Copy word for word every line of the listing below, from the one holding "Given: Open the measure distance ruler tool" through the one holding "will pyautogui.click(x=752, y=278).", both included.

===== Data for this exercise =====

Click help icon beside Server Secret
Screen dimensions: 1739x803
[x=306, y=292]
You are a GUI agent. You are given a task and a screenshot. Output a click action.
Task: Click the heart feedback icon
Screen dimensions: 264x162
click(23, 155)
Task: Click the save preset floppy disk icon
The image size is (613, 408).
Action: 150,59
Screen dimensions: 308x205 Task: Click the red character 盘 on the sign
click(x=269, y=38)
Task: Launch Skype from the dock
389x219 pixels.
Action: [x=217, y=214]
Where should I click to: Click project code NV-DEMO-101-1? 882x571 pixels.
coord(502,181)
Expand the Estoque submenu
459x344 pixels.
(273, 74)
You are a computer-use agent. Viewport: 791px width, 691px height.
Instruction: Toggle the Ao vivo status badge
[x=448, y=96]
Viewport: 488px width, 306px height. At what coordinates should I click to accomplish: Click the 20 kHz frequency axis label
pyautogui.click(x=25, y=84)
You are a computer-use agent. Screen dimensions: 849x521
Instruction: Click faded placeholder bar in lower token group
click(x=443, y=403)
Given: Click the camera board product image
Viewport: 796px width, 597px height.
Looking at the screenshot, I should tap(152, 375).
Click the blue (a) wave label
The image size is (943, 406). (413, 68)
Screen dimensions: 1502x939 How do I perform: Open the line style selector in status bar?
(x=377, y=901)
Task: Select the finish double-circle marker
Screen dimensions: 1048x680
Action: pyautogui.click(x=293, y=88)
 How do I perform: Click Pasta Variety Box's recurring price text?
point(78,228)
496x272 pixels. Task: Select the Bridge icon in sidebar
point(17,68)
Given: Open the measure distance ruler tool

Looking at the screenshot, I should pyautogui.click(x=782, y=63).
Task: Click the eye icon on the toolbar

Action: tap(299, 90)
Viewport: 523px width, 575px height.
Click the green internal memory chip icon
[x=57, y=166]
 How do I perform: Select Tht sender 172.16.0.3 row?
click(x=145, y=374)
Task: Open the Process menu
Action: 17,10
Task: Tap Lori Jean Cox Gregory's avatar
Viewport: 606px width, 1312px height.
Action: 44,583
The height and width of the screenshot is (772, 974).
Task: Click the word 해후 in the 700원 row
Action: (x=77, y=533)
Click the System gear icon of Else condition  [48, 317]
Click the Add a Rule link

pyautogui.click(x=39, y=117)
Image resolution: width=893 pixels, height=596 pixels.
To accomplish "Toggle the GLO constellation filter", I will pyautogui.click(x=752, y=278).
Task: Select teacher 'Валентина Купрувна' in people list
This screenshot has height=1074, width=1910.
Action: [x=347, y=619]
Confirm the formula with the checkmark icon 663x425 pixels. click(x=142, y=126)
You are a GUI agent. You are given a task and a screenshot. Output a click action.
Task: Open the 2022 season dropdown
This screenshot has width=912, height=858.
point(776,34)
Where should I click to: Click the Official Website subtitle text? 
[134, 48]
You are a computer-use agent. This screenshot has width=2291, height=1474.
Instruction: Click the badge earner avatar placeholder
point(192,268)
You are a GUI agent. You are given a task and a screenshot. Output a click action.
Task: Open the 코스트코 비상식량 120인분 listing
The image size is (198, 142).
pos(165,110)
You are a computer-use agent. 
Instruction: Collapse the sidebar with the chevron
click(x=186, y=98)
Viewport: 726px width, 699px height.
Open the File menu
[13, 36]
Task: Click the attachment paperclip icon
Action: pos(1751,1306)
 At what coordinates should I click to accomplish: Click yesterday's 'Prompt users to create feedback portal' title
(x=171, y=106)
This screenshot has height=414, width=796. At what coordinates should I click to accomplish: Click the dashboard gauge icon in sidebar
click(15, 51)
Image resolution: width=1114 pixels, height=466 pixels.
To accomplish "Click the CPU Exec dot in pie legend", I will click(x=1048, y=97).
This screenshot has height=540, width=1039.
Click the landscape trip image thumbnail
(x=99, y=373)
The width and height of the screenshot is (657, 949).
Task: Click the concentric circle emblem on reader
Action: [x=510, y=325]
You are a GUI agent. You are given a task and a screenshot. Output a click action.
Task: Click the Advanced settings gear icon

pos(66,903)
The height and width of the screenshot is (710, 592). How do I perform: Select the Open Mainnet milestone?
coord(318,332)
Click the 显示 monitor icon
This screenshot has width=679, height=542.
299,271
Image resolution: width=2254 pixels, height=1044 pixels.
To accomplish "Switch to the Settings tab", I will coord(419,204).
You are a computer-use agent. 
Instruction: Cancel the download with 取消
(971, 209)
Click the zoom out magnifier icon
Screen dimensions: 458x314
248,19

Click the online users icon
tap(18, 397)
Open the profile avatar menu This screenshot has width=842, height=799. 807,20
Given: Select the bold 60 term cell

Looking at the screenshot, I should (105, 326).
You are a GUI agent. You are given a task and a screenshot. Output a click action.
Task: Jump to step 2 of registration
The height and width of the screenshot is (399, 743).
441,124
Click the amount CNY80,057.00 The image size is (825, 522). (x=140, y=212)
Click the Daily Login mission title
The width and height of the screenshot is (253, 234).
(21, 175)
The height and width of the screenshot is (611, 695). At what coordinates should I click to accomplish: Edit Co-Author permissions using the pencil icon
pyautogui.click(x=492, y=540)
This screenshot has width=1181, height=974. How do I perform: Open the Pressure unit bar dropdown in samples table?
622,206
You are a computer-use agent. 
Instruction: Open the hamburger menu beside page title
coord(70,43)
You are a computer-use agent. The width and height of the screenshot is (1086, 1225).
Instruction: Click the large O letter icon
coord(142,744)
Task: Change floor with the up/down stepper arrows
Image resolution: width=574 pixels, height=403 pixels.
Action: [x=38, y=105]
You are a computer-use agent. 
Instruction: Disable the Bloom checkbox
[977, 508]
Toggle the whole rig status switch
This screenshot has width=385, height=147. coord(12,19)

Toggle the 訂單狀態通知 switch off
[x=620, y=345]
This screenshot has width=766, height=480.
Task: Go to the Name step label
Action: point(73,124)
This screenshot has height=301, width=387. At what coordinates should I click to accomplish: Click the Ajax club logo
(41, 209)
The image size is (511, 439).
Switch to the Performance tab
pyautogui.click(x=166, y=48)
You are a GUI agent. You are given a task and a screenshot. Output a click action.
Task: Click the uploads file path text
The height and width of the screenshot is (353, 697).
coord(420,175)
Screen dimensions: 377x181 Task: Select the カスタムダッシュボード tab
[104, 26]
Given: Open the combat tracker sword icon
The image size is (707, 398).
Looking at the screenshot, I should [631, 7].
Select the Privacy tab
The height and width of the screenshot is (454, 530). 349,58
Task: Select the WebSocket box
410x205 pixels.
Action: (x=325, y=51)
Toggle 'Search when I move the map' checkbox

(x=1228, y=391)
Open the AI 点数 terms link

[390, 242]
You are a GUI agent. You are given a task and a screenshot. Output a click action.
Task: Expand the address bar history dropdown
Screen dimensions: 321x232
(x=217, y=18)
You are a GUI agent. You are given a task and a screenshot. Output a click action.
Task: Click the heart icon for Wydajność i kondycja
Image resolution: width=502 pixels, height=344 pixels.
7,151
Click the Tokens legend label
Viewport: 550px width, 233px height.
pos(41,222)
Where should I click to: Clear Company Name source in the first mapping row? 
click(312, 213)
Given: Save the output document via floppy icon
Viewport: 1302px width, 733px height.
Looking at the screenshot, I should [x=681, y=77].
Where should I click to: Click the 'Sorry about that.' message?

=====

**Output for this task**
Given: Open the measure distance ruler tool

Looking at the screenshot, I should pyautogui.click(x=782, y=63).
Task: Click the eye icon on the toolbar

Action: tap(299, 90)
Viewport: 523px width, 575px height.
Click the green internal memory chip icon
[x=57, y=166]
 How do I perform: Select Tht sender 172.16.0.3 row?
click(x=145, y=374)
Task: Open the Process menu
Action: 17,10
Task: Tap Lori Jean Cox Gregory's avatar
Viewport: 606px width, 1312px height.
Action: 44,583
The height and width of the screenshot is (772, 974).
Task: Click the word 해후 in the 700원 row
Action: (x=77, y=533)
Click the System gear icon of Else condition  [48, 317]
Click the Add a Rule link

pyautogui.click(x=39, y=117)
Image resolution: width=893 pixels, height=596 pixels.
To accomplish "Toggle the GLO constellation filter", I will pyautogui.click(x=752, y=278).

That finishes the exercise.